Set task 1 | According to the passage below on Cormack's film career, in which country did Cormack win a Best Actress Award?
Set task 2 | Please carry on the passage below on Cormack's film career, picking up after its last sentence.

Source excerpt |
** Begin **

In 2000 Cormack re-teamed with director Sinclair to star in The Price of Milk, a fairytale romance set on a diary farm. Cormack played the naive, "slightly eccentric" Lucinda, working on the film for three days a week, over a six-month period.

The three-year period between the two Harry Sinclair films proved busy, with big roles in another three features. Cormack won a Best Actress Award in Portugal after co-starring in quirky Australian romance Siam Sunset (producer Al Clark called her "absolutely electric"). Locally she was nominated for a best actress award after starring in the offbeat Channeling Baby, which LA Weekly writer Holly Willis found a "brash, Rashomon-style story of conflicting truths".

Cormack had been in the mind of writer/director Christine Parker before she finished her script, and the actor was encouraged to provide input into the character. Spanning several decades, Channelling Baby saw Cormack playing a woman blinded after protesting the Vietnam War, while the late Kevin Smith was the Vietnam vet whose fate is bound up in hers. Metro magazine wrote that Cormack "lights up every scene she appears in".

** End **

Listing |
** Begin **

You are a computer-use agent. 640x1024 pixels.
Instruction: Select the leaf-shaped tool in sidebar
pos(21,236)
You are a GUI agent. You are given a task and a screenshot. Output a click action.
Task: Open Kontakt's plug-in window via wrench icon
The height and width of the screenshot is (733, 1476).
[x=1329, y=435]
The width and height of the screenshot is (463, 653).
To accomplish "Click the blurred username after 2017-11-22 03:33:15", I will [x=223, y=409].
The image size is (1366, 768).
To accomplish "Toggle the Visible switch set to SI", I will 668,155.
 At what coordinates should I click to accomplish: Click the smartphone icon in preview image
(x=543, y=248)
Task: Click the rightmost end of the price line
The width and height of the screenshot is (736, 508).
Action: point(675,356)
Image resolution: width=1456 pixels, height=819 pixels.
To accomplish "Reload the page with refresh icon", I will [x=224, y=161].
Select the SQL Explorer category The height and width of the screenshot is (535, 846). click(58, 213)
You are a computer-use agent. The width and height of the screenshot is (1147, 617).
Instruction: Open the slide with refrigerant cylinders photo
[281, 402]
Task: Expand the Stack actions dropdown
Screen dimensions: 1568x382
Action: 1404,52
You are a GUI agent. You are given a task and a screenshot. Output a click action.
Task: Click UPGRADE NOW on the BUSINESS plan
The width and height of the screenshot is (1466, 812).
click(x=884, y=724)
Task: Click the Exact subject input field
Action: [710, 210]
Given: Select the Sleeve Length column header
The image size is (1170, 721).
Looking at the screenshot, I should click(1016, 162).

** End **

Task answer 1 | Portugal

Task answer 2 |
The last feature from this period required her to split in two. Via Satellite (1998) is a comic portrait of a dysfunctional family, who go under the media spotlight when one of their twin daughters competes in the Olympics. Carol's underachieving sister Chrissy wishes she could be elsewhere.

The film marked the directorial debut of Ladies Night playwright Anthony McCarten, who raved of Cormack: "She's talented, she's beautiful, she was right for the character, she's experienced — and she's a bankable star". Critics were equally enthused. NZ Herald critic Peter Calder wrote that Cormack shows herself "to be the kind of actress the camera loves. It's hard to escape the sensation that we are watching as a star is born." Added Variety's David Stratton: "Cormack's skilled playing as both the distressed Chrissy and the exhausted Carol contributes enormously to the film's success".

The late 90s also saw Cormack appearing in the first of many shows for American company Pacific Renaissance. She played with a French accent for an episode of Hercules ('Les Contemptibles'), while an ongoing role as Amazon woman Ephiny on Xena: Warrior Princess won her an international fan following.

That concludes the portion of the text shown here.